Panel 13. How to keep up the momentum? Exploring the role of network orchestrators in dealing with collaborative inertia in CSPs

Cross-sector partnerships (CSPs) are increasingly formed to realize transformative change. However, network orchestrators – the ‘backbone organizations’, secretariats or actors that initiate the formation of the CSP and orchestrate its implementation – oftentimes have to deal with ‘collaborative inertia’, processes marked by the waning of the initial enthusiasm, energy and commitment of CSP participants; the ongoing struggle to overcome challenges such as agreeing on common aims, sharing power or building trust; and the consequent limited output created from joint activities1. Ultimately, collaborative inertia may hamper the actual value created through the CSP. In this panel, we aim to explore how CSP participants, and network orchestrators in particular, manage this collaborative inertia that occurs in many CSPs.
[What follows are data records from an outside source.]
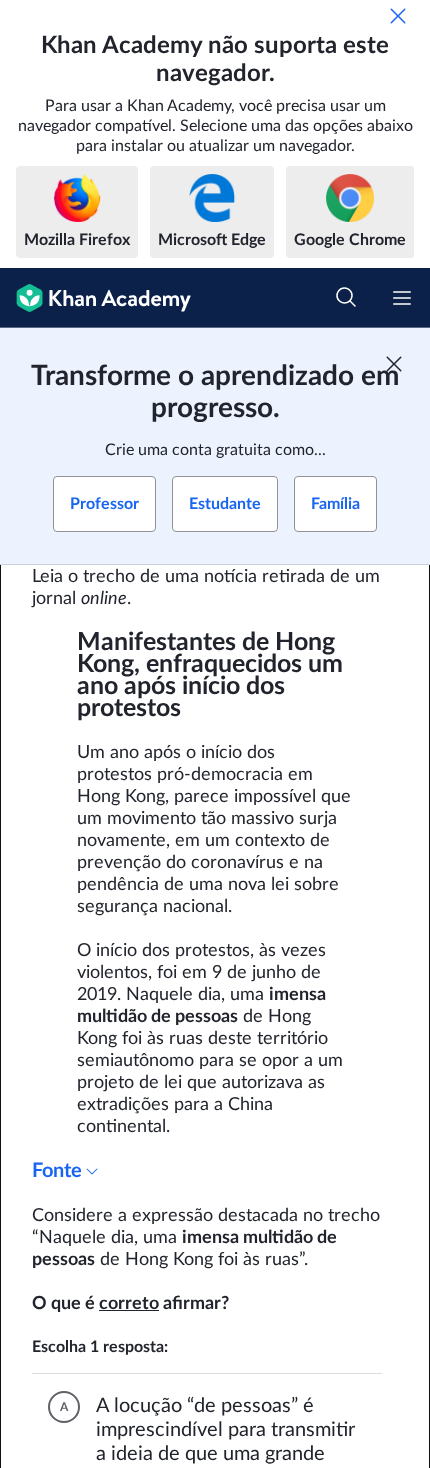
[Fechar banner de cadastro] (394, 364)
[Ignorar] (398, 16)
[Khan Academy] (95, 298)
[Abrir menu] (402, 298)
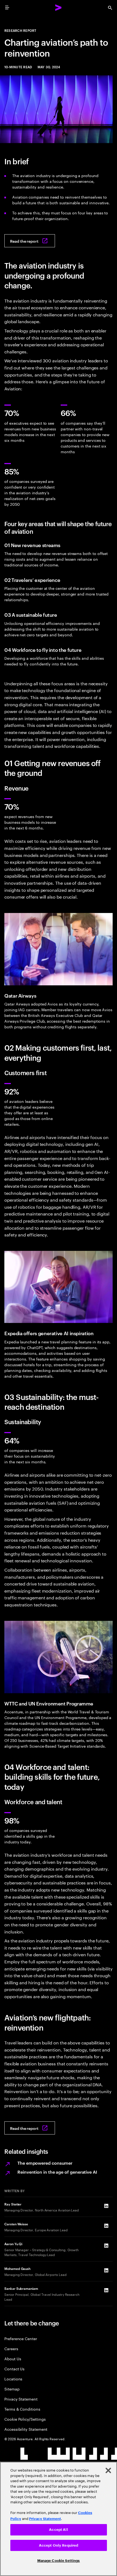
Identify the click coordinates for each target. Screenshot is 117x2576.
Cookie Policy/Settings (24, 2419)
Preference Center (20, 2338)
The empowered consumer (44, 2163)
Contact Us (14, 2368)
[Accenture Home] (58, 7)
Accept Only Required (58, 2545)
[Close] (108, 2470)
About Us (12, 2358)
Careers (11, 2348)
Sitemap (12, 2389)
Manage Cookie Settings (58, 2560)
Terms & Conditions (22, 2409)
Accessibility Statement (25, 2429)
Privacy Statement (21, 2399)
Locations (13, 2378)
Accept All (58, 2529)
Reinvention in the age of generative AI (57, 2172)
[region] (58, 2519)
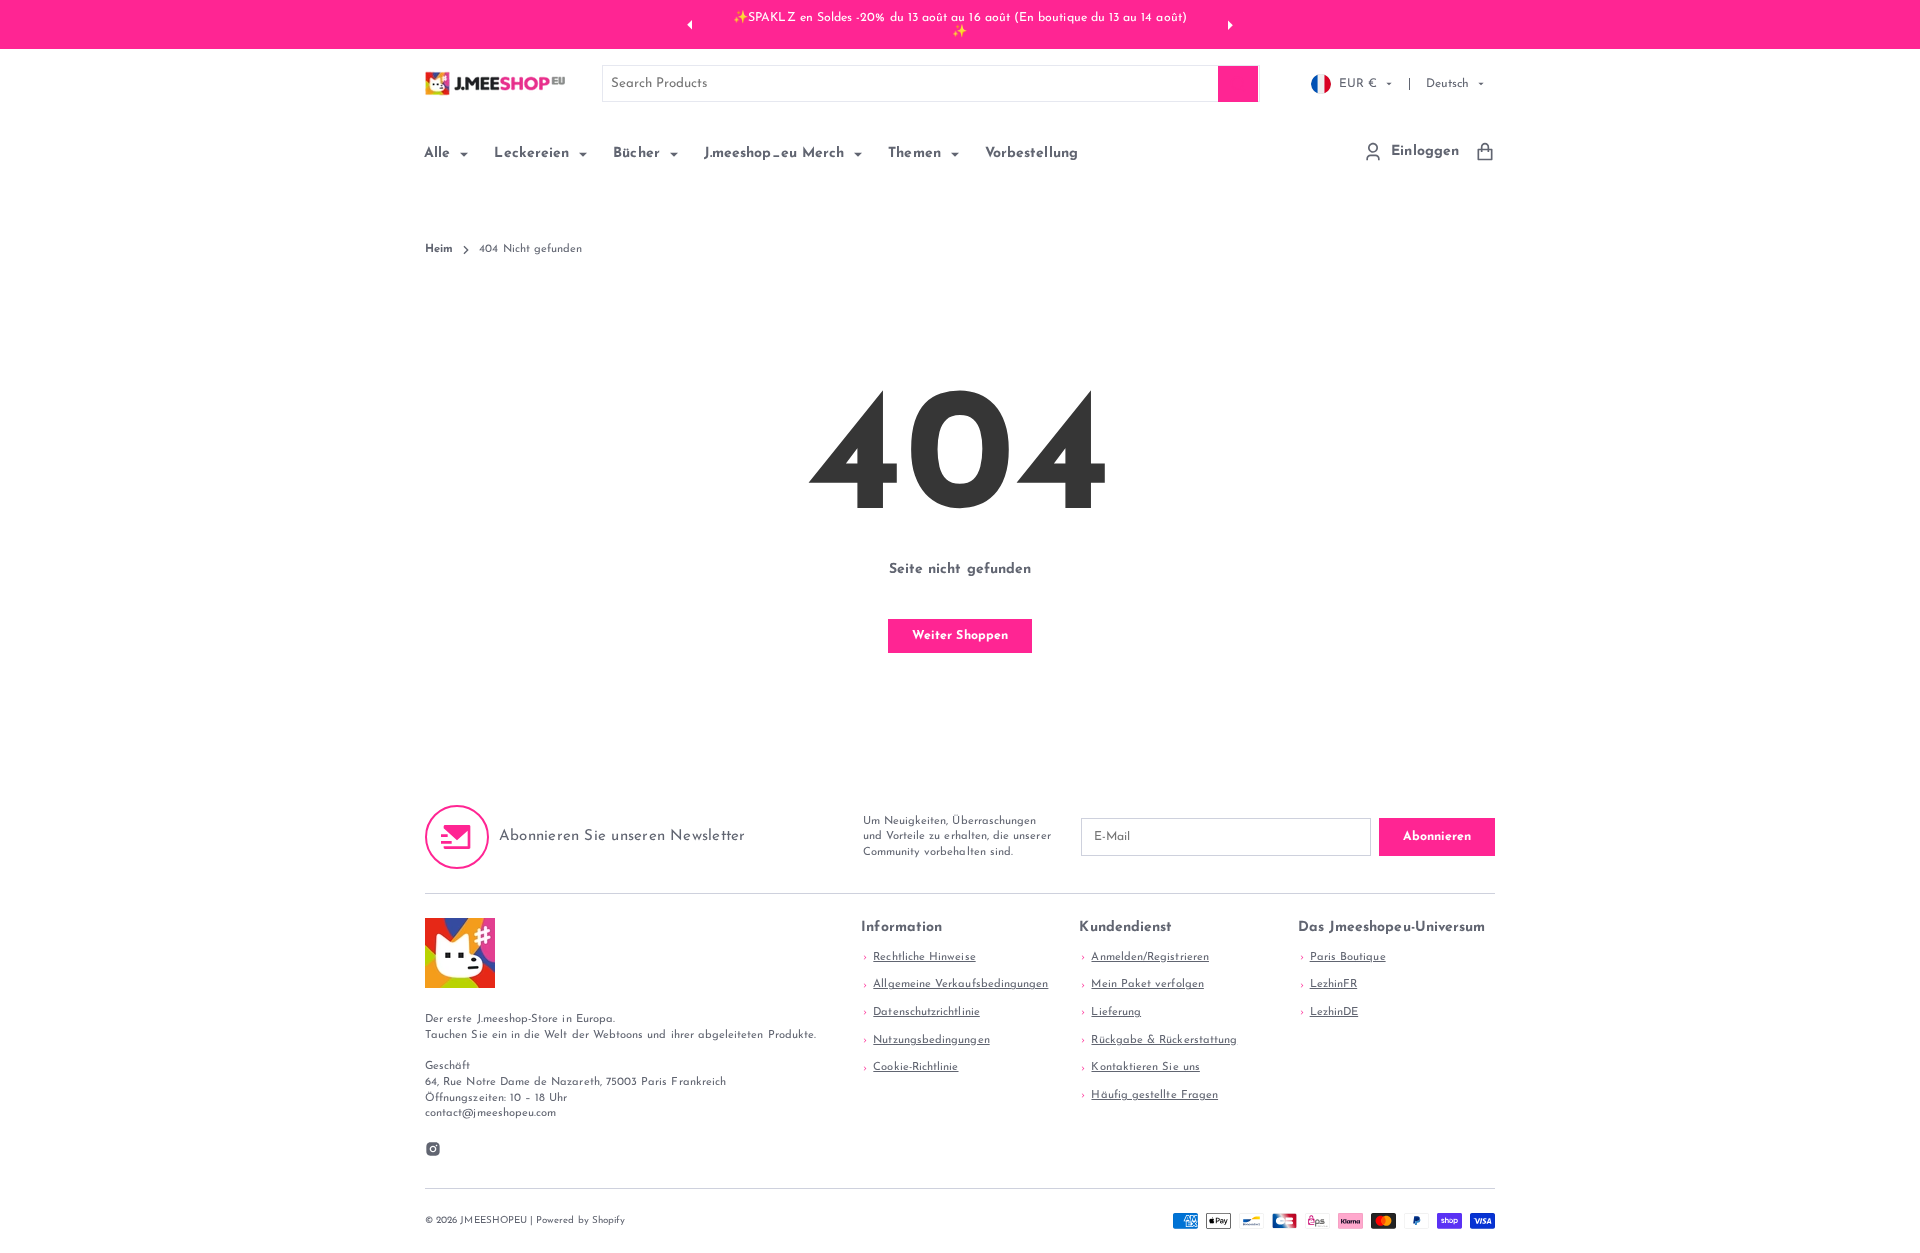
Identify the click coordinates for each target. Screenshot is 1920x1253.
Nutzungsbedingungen (931, 1040)
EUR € (1358, 83)
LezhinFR (1334, 984)
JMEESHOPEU (493, 1220)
With a mixed panel of researchers and practitioners, we will address three sets of questions. First, the how and why of collaborative inertia: What causes collaborative inertia? How does it manifest itself, and in what CSP stages is it most likely to occur? What effects does collaborative inertia have on collaborative value creation and the impact of the CSP? Second, the role of network orchestrators in dealing with collaborative inertia: How can network orchestrators recognize and prevent collaborative inertia in CSPs? How do network orchestrators reconcile tensions when tackling collaborative inertia in CSPs? What are the ‘best practices’ in dealing with collaborative inertia? What capabilities are required for network orchestrators to effectively deal with collaborative inertia? Third, the role of network orchestrators in contributing to collaborative inertia: To what extent are network orchestrators themselves also (unintentionally) causing collaborative inertia? What motivates orchestrators to remain in their role rather than transferring responsibility to other organizations?